(Source records)
_____

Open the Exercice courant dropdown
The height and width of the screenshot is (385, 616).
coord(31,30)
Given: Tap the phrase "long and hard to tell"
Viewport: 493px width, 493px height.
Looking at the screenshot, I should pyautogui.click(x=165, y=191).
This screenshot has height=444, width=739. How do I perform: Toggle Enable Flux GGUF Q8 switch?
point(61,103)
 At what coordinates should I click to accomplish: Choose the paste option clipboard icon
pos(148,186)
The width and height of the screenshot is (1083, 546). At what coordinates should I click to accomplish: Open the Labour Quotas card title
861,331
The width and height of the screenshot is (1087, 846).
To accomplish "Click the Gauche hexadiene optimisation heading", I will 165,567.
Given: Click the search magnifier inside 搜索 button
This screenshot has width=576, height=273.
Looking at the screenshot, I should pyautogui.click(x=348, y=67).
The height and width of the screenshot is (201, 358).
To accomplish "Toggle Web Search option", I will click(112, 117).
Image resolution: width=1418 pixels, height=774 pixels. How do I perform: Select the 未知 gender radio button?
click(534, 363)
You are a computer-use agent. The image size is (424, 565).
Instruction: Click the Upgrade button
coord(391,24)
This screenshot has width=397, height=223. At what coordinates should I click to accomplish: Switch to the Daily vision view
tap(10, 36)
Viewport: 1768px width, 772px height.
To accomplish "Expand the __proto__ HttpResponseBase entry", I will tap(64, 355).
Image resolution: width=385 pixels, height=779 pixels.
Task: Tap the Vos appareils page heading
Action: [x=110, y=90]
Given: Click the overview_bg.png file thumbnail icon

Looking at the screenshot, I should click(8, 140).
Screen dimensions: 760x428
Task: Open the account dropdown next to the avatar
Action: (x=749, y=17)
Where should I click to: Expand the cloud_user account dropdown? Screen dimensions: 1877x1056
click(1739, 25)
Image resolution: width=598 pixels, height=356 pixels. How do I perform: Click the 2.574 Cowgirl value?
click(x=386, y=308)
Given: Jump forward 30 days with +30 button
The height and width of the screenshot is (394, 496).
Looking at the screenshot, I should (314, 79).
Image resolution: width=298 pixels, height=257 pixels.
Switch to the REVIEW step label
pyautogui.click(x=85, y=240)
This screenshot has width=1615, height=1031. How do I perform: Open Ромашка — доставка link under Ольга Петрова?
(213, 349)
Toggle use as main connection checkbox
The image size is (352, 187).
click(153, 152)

_____

| WHAT TO PRODUCE |
Count the lines in the source records above that contain the word "should". Give only the number.

| ANSWER TO THE PROBLEM |
8